Semua lembaga pendidikan nasional tersebut secara esensial
membelajarkan aneka pengetahuan yang dikemas dalam budaya nasional dan
bermental perjuangan kemerdekaan. Dengan kata lain, para pendiri bangsa itu
sama-sama berpendirian bahwa pendidikan adalah bagian dari kebudayaan. Bagian
dari sistem nilai yang dihayati oleh manusia. Pendidikan bertugas
mengembangkan manusia menjadi pencipta nilai dan pemberi makna pada nilai.
Satu menteri
Kini pemerintahan Joko Widodo-Jusuf Kalla memecah belah keutuhan
Kementerian Pendidikan dan Kebudayaan. Yang dibenarkan masih ”berbudaya”
adalah Kementerian Pendidikan Dasar dan Menengah, sedangkan sempalannya,
pendidikan tinggi, digabung ke Kementerian Riset dan Teknologi, tanpa
kebudayaan. Kebijakan ini sungguh merisaukan karena kekeliruan kecil bisa
berakibat besar yang tak terelakkan, suatu bahaya fatal yang dahulu sudah
diingatkan oleh Aristoteles.
Betapa tidak. Pendidikan adalah satu keseluruhan walaupun dibuat
berjenjang, secara formal sejak TK hingga S-3. Pendidikan (education) beda dengan persekolahan (schooling). Persekolahan mengurus
(memikirkan) semua bahan pelajaran yang diperlukan oleh anak didik untuk
mampu survive dalam menempuh
kehidupan. Pendidikan bertanggung jawab atas perkembangan keseluruhan pribadi
anak—the development of the whole child.
Maka, penting sekali bahwa pendidikan formal anak bangsa ditetapkan di bawah
tanggung jawab satu orang menteri, siapa pun dia.
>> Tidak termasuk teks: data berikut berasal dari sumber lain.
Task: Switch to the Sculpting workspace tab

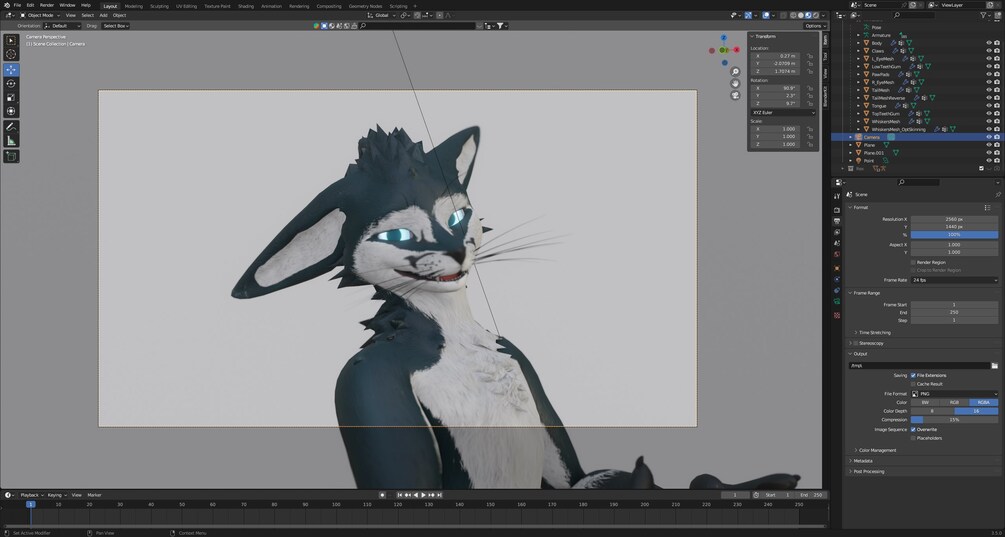Action: tap(159, 5)
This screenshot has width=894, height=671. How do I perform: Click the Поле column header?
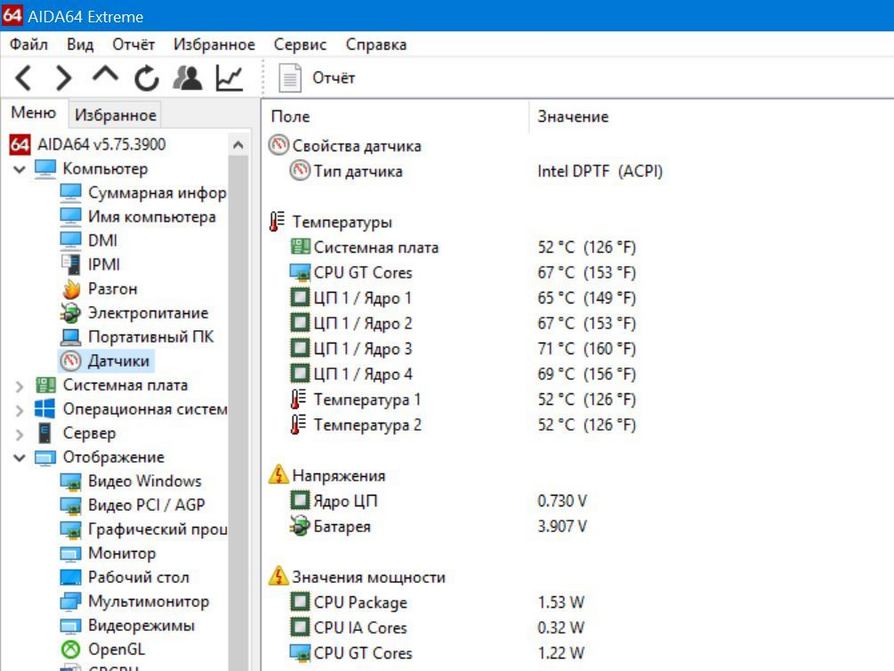point(290,117)
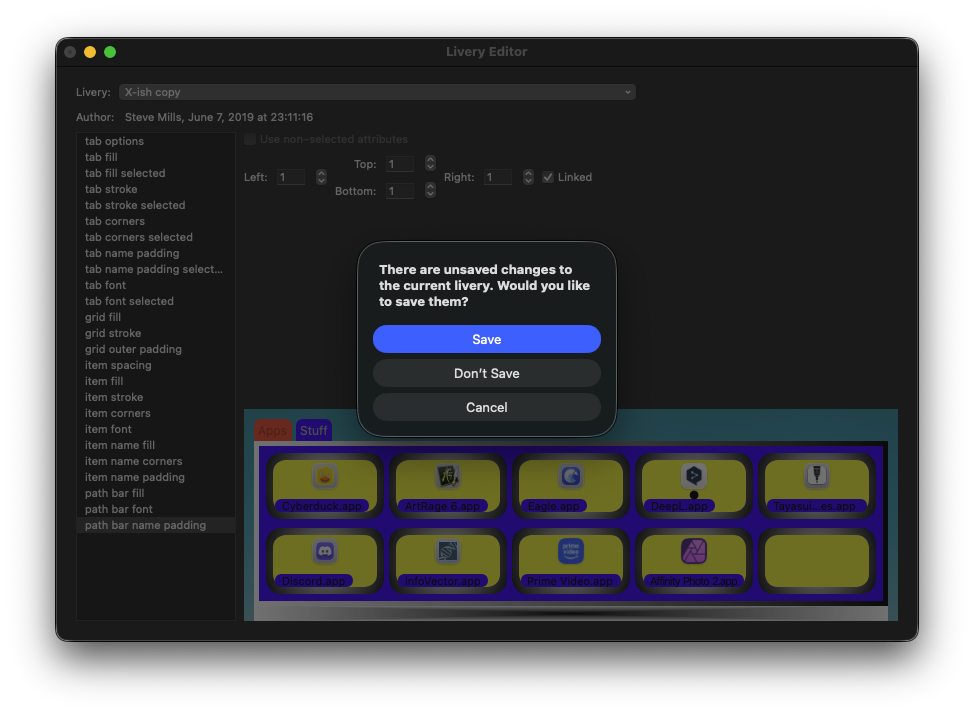Select the Discord.app icon
Viewport: 974px width, 715px height.
pos(324,551)
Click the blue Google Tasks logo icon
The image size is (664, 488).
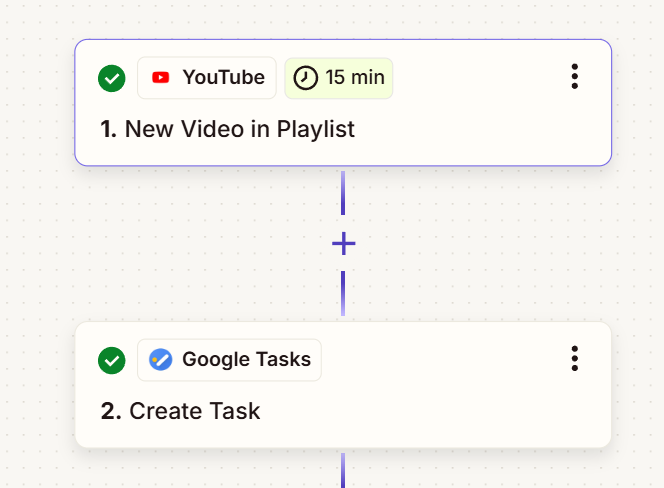[160, 360]
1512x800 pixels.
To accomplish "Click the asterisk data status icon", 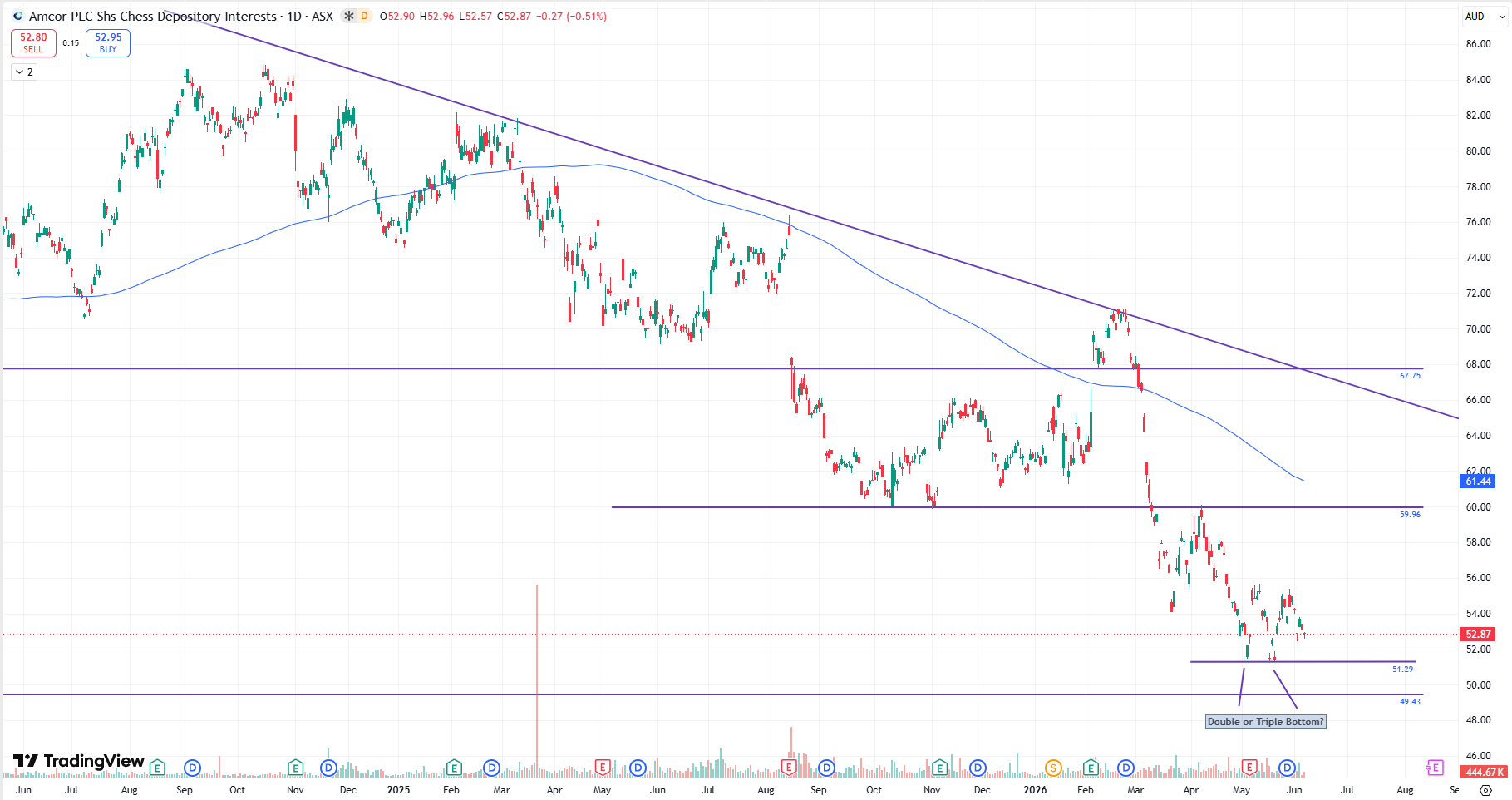I will click(349, 16).
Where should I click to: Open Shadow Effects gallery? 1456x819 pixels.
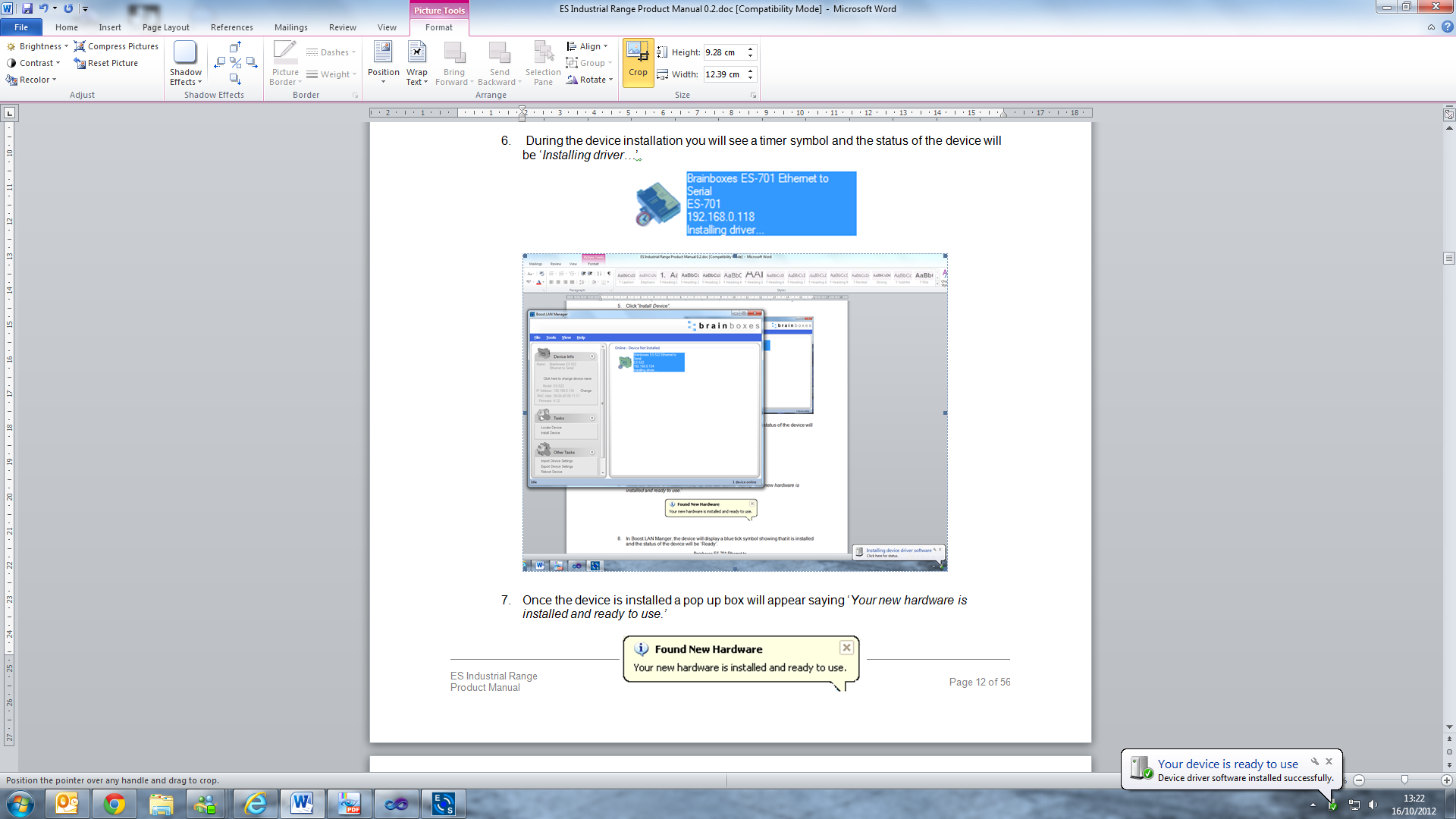[x=185, y=64]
Kementerian Riset Teknologi dan Pendidikan Tinggi tidak
dikaitkan dengan kebudayaan. Lalu, bagaimana dengan ”nasib” Fakultas Ilmu
Budaya, Akademi Seni Rupa dan Musik serta Karawitan, serta Fakultas Seni Rupa
dan Desain dari ITB, yang notabene membelajarkan teknologi? Bukankah semua
lembaga pendidikan yang disebut tadi tergolong pada perguruan tinggi? Apakah
akan dimatikan begitu saja? Kalau dibiarkan hidup, mereka ”berinduk” ke mana?
Masak urusannya akan diserahkan begitu saja kepada Kementerian Pendidikan
Dasar dan Menengah, yang masih ”berbudaya”.
Proses pendidikan tinggi di mana pun di dunia berusaha
menghasilkan ”budayawan” (man of
culture), bukan ”ilmuwan” (man of
science), walaupun tidak selalu dinyatakan secara eksplisit. Sebab, ilmu
pengetahuan tanpa budaya bisa tergelincir ke teknologi (applied science) yang menghancurkan manusia itu sendiri. ”It is not the business of science to
inherit the earth,” kata Prof Bronowski, ”but to inherit the moral imagination; because without that, man and
belief and science will perish together.”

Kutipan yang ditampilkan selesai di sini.